### Items
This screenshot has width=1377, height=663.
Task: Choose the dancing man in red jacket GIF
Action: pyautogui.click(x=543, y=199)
* * *
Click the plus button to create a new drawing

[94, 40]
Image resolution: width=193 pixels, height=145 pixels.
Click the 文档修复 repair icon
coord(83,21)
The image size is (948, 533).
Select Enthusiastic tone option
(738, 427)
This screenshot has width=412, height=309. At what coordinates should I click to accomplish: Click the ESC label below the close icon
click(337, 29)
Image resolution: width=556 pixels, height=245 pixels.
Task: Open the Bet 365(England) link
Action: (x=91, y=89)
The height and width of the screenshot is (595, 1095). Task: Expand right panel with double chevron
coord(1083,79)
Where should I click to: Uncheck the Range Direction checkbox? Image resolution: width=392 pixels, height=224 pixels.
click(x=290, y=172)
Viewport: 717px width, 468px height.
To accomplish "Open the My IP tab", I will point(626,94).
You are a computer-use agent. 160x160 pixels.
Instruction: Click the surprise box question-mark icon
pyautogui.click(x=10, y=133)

### Your objective
From the entries above, pull out each line that contains the word "icon", matching case exactly.

### Response to the task
Click the 文档修复 repair icon
This screenshot has width=412, height=309. At what coordinates should I click to accomplish: Click the ESC label below the close icon
Instruction: Click the surprise box question-mark icon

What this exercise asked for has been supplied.